Source extract
§ §

Elvis Costello’s classic 1977 hit ‘Watching the Detectives’ has perplexed music writers for years about its true meaning amid intricate lyrics that shimmer with opaque cinematic noir.
Often at Formula E tests and races I start to involuntarily hum this tune. That’s because watching the teams that are watching the other teams sets a scene not only of classic, multi-manufacturer competition but of almost comedic, cold war levels of conspiracy.
Those shots you see of Adrian Newey on the Formula 1 grid sniffing around the competition are nothing compared to the ‘active’ observing and information gathering that goes on in Formula E.
The intra-manufacturer intrigue in 2023 ratcheted up between the two predominant forces, Jaguar and Porsche, after it became evident in the first few races that the titles would likely be a straight fight between the two manufacturers and the four teams - Jaguar and Porsche, and their respective customers, Envision and Andretti.
Jaguar’s technical manager Phil Charles is not averse to a bit of homework on his opposition, and this is naturally returned by his rivals, often forensically.
From a Gen3 perspective, this stretches all the way back to the initial development phase of the Gen3 cars last summer and autumn at a desolate and dust-ridden Calafat Circuit on the east coast of Spain.

§ §

Problems to work on
1. According to the Formula E article, where is the Calafat Circuit located?
2. Continue the Formula E article from its last sentence onward.

Data lines
§ §

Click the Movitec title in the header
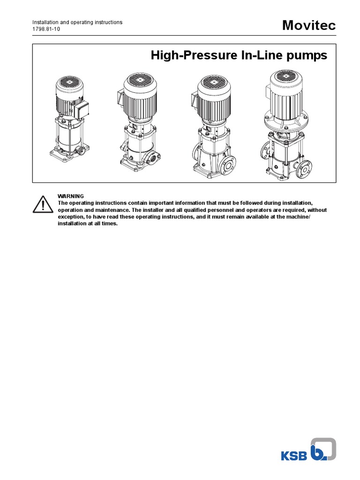(309, 25)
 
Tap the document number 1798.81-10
(46, 29)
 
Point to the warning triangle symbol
(43, 204)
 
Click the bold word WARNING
(71, 196)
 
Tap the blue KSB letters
(294, 456)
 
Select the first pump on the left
(70, 118)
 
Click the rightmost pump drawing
(286, 126)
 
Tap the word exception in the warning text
(70, 217)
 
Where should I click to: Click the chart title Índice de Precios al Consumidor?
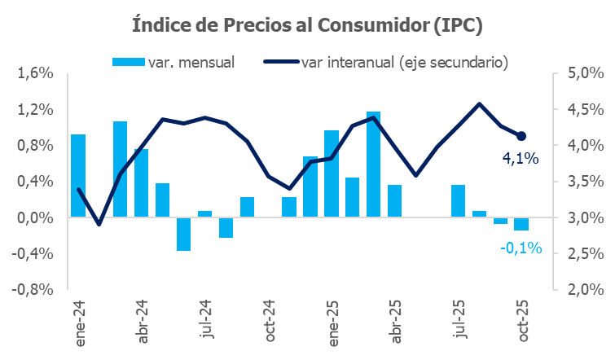tap(308, 25)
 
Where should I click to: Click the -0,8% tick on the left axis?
tap(33, 289)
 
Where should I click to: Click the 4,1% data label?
tap(520, 160)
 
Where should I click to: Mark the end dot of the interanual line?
tap(521, 136)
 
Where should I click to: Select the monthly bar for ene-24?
tap(78, 176)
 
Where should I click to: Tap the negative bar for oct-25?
tap(521, 224)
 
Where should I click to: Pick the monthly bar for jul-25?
tap(458, 201)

§ §

Outputs in order
1. On the east coast of Spain.

2.
“There's something that makes me chuckle in a lot of respects: we went and shared the Calafat test track with them [Porsche], I think it was September or October,” Charles told The Race.
“It was an eye-opener and a massive motivator for us as a team because we saw on those couple of days how far they were up the curve and if anything, it motivated us. It certainly motivated me.
“I went back to the factory; I was quite grumpy. But it focused us on some areas that we saw their development, you could just see in their development, they were going bang, bang, bang and they understood the next steps, particularly the energy management side, and it helped us to go back and work harder. It helped us to be focused and it really pushed us on.”
This was an important phase of the battle between Porsche and Jaguar, the manifestation of which played out in the first three races when the Porsche package clearly had the upper hand.
By the end of the third race in Riyadh, Jaguar already had a 37-point deficit in the teams’ standings to recoup.
Jaguar’s transition from Gen2 to Gen3 was not easy. It struggled to effectively use its resources in the second phase of Gen2 and knew it had to restructure things a fair bit for the introduction of Gen3.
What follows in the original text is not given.